[Stored data entries]
───

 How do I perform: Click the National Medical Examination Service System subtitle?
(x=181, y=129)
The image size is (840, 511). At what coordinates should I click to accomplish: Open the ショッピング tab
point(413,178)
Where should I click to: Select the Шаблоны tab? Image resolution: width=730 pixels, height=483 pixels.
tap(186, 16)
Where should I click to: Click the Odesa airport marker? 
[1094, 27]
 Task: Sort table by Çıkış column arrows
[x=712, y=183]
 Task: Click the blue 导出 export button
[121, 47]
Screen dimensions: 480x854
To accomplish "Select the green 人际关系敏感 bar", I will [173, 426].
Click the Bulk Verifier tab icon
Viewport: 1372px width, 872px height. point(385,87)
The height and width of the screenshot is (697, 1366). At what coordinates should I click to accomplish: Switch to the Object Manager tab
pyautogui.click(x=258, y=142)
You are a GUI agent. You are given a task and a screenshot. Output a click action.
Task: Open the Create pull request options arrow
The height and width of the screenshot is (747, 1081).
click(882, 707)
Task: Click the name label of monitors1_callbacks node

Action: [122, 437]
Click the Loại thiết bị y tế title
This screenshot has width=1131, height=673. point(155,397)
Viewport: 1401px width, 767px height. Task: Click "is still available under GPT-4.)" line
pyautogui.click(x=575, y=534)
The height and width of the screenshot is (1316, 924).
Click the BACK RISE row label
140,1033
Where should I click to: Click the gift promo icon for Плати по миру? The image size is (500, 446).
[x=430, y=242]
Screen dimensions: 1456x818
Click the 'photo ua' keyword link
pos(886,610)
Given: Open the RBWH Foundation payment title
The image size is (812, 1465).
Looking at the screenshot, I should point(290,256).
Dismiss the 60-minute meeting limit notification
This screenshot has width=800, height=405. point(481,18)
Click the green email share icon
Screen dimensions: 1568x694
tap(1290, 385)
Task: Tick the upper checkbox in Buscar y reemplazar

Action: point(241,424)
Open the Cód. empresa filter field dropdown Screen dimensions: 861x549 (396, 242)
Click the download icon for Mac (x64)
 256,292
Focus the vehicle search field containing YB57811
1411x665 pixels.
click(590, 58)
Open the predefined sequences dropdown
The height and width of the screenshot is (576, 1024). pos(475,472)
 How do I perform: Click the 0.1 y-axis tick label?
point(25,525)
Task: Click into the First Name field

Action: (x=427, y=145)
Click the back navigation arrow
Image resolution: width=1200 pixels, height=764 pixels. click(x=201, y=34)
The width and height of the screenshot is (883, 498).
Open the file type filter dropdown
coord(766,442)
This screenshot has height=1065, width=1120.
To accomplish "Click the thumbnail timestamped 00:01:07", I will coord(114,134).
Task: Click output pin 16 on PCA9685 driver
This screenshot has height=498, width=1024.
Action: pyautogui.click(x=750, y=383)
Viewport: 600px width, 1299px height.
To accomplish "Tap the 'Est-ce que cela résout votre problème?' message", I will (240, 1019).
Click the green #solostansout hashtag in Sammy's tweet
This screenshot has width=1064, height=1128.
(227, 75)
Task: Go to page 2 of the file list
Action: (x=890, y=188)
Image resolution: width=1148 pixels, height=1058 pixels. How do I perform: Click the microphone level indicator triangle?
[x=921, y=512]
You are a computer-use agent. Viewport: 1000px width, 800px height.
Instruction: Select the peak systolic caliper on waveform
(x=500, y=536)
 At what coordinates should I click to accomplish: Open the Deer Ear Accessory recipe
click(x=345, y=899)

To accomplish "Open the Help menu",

───

TASK DESCRIPTION> Using the exact wording, transcribe all the records above.

SOLVED PROBLEM>
 How do I perform: Click the National Medical Examination Service System subtitle?
(x=181, y=129)
The image size is (840, 511). At what coordinates should I click to accomplish: Open the ショッピング tab
point(413,178)
Where should I click to: Select the Шаблоны tab? Image resolution: width=730 pixels, height=483 pixels.
tap(186, 16)
Where should I click to: Click the Odesa airport marker? 
[1094, 27]
 Task: Sort table by Çıkış column arrows
[x=712, y=183]
 Task: Click the blue 导出 export button
[121, 47]
Screen dimensions: 480x854
To accomplish "Select the green 人际关系敏感 bar", I will [173, 426].
Click the Bulk Verifier tab icon
Viewport: 1372px width, 872px height. point(385,87)
The height and width of the screenshot is (697, 1366). At what coordinates should I click to accomplish: Switch to the Object Manager tab
pyautogui.click(x=258, y=142)
You are a GUI agent. You are given a task and a screenshot. Output a click action.
Task: Open the Create pull request options arrow
The height and width of the screenshot is (747, 1081).
click(882, 707)
Task: Click the name label of monitors1_callbacks node

Action: [122, 437]
Click the Loại thiết bị y tế title
This screenshot has width=1131, height=673. point(155,397)
Viewport: 1401px width, 767px height. Task: Click "is still available under GPT-4.)" line
pyautogui.click(x=575, y=534)
The height and width of the screenshot is (1316, 924).
Click the BACK RISE row label
140,1033
Where should I click to: Click the gift promo icon for Плати по миру? The image size is (500, 446).
[x=430, y=242]
Screen dimensions: 1456x818
Click the 'photo ua' keyword link
pos(886,610)
Given: Open the RBWH Foundation payment title
The image size is (812, 1465).
Looking at the screenshot, I should point(290,256).
Dismiss the 60-minute meeting limit notification
This screenshot has width=800, height=405. point(481,18)
Click the green email share icon
Screen dimensions: 1568x694
tap(1290, 385)
Task: Tick the upper checkbox in Buscar y reemplazar

Action: point(241,424)
Open the Cód. empresa filter field dropdown Screen dimensions: 861x549 (396, 242)
Click the download icon for Mac (x64)
 256,292
Focus the vehicle search field containing YB57811
1411x665 pixels.
click(590, 58)
Open the predefined sequences dropdown
The height and width of the screenshot is (576, 1024). pos(475,472)
 How do I perform: Click the 0.1 y-axis tick label?
point(25,525)
Task: Click into the First Name field

Action: (x=427, y=145)
Click the back navigation arrow
Image resolution: width=1200 pixels, height=764 pixels. click(x=201, y=34)
The width and height of the screenshot is (883, 498).
Open the file type filter dropdown
coord(766,442)
This screenshot has height=1065, width=1120.
To accomplish "Click the thumbnail timestamped 00:01:07", I will coord(114,134).
Task: Click output pin 16 on PCA9685 driver
This screenshot has height=498, width=1024.
Action: pyautogui.click(x=750, y=383)
Viewport: 600px width, 1299px height.
To accomplish "Tap the 'Est-ce que cela résout votre problème?' message", I will (240, 1019).
Click the green #solostansout hashtag in Sammy's tweet
This screenshot has width=1064, height=1128.
(227, 75)
Task: Go to page 2 of the file list
Action: (x=890, y=188)
Image resolution: width=1148 pixels, height=1058 pixels. How do I perform: Click the microphone level indicator triangle?
[x=921, y=512]
You are a computer-use agent. Viewport: 1000px width, 800px height.
Instruction: Select the peak systolic caliper on waveform
(x=500, y=536)
 At what coordinates should I click to accomplish: Open the Deer Ear Accessory recipe
click(x=345, y=899)

To accomplish "Open the Help menu",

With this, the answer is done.